▸ **Excerpt to read**
= Randolph Fields =

American businessman (1952–1997)

Randolph Fields (29 December 1952 in Santa Monica, California – 24 February 1997 in Jersey, Channel Islands) was an Anglo-American lawyer who founded British Atlantic Airways, which later became Virgin Atlantic. After differences with Richard Branson, Fields sold his share of Virgin Atlantic in 1985, becoming a sterling millionaire. He subsequently invested much of his fortune in the short-lived Highland Express Airways, which flew from New York to Prestwick, Scotland.

Fields was born in California, and moved to London aged 9. He qualified as a lawyer, and was a member of the English Bar and California Bar.

Known in insurance circles as an expert on asbestos and environmental hazards coverage, his work involved weekly trans-Atlantic commuting where he took advantage of lifetime complimentary first class travel on Virgin Atlantic, long after being bought out.

Fields was also a well-known poker player on both sides of the Atlantic. Principally known as a "cash" player, Fields won a European Poker Title and was a fixture at the major poker tournaments in Las Vegas, including the World Series of Poker. Fields was an early financial backer of Phil Hellmuth.

▸ **List of tasks**
1. In the Randolph Fields biography, rewrite the passage starting at "Known in insurance" and ending at "being bought out.", substituting "lead" for "asbestos".
2. According to the Randolph Fields biography, at what age did Fields move to London?
3. Extend the Randolph Fields biography, picking up after its final sentence.

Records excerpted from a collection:
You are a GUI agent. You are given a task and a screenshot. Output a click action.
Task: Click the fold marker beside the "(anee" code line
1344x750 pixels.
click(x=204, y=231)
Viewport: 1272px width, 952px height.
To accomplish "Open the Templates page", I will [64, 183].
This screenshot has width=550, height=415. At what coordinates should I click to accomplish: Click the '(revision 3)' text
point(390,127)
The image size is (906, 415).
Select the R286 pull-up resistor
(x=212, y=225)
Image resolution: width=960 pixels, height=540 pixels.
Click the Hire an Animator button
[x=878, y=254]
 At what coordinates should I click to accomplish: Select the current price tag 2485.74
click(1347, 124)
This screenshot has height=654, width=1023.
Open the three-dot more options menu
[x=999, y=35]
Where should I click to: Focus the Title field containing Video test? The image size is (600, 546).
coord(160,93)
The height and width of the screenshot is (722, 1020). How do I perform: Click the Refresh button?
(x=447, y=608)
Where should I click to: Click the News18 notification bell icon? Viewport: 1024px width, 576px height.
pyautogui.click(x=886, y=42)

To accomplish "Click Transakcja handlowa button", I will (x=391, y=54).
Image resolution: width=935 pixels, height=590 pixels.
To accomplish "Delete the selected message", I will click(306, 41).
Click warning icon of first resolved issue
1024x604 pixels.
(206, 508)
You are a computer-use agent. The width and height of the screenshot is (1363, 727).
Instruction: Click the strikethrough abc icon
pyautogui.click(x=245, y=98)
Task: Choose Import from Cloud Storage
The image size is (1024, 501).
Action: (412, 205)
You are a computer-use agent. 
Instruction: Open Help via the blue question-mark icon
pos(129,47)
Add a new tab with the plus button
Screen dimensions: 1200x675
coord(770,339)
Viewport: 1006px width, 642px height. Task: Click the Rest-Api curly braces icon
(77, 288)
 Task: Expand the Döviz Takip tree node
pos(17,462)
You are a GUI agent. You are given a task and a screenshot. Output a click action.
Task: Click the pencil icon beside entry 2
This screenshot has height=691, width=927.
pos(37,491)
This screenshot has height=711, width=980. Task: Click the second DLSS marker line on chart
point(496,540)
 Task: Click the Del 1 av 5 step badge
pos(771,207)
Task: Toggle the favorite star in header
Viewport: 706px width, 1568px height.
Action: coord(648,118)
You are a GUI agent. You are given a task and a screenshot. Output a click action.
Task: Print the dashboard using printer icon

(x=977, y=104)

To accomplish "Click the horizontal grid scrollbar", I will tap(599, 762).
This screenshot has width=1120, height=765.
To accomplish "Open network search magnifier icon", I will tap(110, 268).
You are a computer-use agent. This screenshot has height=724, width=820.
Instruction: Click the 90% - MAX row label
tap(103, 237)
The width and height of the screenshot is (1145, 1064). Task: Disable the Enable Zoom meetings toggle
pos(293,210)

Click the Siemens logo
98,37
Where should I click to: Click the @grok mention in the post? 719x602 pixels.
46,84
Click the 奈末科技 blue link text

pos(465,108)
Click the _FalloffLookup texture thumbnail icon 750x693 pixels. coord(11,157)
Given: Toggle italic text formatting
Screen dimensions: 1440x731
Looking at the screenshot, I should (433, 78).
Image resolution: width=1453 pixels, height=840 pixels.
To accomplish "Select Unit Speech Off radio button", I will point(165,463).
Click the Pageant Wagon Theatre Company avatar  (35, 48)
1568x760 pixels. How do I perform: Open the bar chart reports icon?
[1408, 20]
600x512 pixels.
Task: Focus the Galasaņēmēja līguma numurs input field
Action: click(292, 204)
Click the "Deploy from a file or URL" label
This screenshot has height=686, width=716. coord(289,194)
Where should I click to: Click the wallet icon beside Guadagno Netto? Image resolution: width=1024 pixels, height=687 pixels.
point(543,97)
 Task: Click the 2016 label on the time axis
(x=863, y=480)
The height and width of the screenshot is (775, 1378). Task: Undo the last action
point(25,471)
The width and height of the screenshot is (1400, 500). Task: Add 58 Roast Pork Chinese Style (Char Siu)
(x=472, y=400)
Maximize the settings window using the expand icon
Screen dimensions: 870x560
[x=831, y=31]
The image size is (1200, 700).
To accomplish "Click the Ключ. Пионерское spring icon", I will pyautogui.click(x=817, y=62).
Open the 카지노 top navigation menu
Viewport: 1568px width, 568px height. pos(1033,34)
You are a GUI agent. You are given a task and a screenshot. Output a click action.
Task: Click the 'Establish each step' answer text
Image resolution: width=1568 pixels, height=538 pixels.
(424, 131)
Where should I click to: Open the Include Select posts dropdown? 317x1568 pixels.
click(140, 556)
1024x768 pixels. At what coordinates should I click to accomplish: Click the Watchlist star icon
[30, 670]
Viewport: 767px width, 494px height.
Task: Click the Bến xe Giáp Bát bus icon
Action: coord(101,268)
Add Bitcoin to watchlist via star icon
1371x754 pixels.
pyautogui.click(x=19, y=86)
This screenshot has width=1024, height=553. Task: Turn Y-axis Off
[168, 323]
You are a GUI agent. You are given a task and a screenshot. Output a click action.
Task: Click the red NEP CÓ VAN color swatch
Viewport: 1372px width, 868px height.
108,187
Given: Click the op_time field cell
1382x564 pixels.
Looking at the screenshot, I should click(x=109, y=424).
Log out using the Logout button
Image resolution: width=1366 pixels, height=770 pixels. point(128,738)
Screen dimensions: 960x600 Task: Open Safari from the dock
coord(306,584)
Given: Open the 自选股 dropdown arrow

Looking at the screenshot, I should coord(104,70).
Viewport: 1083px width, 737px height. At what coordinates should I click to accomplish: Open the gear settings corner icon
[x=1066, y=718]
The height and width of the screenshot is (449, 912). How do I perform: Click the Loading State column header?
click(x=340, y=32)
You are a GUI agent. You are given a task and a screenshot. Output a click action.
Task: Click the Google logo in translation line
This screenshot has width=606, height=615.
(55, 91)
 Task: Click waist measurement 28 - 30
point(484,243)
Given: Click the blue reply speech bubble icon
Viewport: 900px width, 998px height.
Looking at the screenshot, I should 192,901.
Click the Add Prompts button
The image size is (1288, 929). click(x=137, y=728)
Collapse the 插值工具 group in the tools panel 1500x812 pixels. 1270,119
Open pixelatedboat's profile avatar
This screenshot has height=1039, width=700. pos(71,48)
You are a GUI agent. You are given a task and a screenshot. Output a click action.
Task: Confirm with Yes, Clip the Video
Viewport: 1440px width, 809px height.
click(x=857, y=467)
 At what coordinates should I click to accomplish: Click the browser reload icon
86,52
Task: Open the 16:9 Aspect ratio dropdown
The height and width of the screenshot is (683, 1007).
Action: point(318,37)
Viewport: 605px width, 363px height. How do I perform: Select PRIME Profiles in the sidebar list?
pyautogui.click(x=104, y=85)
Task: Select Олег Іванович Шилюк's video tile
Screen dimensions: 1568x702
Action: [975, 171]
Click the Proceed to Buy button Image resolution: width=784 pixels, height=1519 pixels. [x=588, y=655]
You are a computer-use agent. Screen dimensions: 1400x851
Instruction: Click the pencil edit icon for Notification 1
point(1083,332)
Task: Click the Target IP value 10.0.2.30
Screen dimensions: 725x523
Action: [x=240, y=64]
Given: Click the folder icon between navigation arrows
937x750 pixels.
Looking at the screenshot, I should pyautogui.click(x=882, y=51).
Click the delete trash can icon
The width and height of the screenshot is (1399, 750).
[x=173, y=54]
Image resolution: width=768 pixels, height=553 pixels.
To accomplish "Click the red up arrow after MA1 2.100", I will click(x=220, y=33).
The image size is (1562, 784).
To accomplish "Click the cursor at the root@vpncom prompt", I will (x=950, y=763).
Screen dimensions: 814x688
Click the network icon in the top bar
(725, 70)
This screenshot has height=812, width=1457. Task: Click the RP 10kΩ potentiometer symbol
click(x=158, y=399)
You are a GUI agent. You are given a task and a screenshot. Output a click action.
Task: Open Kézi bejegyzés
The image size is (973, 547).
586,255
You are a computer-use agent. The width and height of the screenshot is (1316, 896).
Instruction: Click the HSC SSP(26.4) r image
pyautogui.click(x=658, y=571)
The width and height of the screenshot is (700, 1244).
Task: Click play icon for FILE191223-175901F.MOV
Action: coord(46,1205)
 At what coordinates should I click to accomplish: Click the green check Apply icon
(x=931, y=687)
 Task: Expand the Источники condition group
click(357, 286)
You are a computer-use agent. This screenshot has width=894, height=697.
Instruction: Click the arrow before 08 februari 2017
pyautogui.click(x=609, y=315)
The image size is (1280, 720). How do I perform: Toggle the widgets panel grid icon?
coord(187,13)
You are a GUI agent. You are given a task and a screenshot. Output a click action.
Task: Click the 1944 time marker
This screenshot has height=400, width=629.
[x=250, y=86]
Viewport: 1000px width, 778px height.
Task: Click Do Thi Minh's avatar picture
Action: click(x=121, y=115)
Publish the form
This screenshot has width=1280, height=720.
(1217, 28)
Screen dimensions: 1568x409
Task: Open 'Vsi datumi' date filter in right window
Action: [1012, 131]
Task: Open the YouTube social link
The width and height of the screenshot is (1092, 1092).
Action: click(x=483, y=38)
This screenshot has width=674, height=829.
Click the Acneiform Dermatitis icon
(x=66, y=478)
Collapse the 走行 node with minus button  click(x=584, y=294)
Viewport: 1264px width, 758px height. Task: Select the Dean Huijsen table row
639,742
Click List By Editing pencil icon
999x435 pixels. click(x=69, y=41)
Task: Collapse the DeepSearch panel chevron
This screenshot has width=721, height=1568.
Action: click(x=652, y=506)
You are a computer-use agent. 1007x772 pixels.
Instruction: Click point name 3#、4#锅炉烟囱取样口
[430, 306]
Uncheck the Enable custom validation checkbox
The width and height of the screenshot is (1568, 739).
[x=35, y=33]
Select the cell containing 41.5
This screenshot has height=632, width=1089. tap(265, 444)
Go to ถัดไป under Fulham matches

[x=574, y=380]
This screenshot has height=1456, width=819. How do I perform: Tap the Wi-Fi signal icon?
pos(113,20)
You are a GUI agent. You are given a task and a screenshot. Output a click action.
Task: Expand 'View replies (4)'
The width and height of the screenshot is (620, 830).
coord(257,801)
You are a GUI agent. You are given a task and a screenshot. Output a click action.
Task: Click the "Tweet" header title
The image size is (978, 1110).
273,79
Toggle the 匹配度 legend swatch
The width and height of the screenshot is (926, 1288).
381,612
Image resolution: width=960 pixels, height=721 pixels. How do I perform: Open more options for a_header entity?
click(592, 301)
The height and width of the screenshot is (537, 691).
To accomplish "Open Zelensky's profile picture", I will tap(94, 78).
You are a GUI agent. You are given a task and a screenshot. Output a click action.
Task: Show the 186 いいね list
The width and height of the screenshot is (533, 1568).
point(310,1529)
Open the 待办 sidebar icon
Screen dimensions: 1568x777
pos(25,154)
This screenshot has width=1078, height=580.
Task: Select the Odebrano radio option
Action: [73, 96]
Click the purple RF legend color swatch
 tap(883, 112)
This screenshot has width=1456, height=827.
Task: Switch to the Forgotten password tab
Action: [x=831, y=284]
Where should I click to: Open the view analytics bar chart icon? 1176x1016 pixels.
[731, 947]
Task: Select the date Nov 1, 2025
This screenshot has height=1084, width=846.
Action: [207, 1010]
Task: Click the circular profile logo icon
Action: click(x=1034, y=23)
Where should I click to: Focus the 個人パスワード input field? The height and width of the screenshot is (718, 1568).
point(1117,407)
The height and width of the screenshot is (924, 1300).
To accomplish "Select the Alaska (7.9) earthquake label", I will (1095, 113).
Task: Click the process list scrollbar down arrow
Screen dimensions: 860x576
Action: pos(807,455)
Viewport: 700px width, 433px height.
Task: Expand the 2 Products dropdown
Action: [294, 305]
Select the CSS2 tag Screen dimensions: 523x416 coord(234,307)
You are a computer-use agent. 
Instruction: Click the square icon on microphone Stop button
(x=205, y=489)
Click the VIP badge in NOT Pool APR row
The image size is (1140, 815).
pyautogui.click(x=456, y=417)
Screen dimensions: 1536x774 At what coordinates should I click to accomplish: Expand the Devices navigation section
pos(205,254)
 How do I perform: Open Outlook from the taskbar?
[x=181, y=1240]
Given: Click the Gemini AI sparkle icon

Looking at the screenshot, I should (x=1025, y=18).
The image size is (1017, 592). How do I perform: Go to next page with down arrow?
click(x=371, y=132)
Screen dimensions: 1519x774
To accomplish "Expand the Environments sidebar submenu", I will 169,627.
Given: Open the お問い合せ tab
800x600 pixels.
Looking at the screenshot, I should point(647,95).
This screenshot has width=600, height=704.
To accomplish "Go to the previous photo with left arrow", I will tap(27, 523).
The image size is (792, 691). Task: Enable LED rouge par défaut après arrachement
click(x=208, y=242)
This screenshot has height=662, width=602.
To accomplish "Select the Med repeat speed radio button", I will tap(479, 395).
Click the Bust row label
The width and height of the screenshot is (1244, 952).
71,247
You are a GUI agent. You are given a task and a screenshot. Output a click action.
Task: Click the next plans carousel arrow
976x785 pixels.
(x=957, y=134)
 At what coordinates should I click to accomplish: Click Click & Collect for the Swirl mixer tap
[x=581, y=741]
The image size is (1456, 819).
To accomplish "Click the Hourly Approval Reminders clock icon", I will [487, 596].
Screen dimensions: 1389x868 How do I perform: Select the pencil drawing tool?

▸ **Expected outputs**
1.
Known in insurance circles as an expert on lead and environmental hazards coverage, his work involved weekly trans-Atlantic commuting where he took advantage of lifetime complimentary first class travel on Virgin Atlantic, long after being bought out.

2. At age 9.

3.
In The Independent David Spanier wrote this assessment :

"Randolph Fields lit up any poker game he played in. Some players thought he was good value because he threw his chips into the pot with such abandon. Others recognised that beneath this swashbuckling play, Randolph had a pretty sharp mind for cards. I often saw him demolish the table by his aggressive betting in tournaments. Above all he brought a boyish enthusiasm to the game, a zest for a good gamble, which is quite rare these days."

Randolph Fields had an identical twin brother Robbie Fields, owner of Posh Boy Records. Fields' older brother is well known London-based fashion mogul Gifi Fields.

He married barrister Fiona Harvie-Smith in 1986. Their child Randolph Jr. was born eight weeks before his death. Fields died from cancer in 1997, aged 44.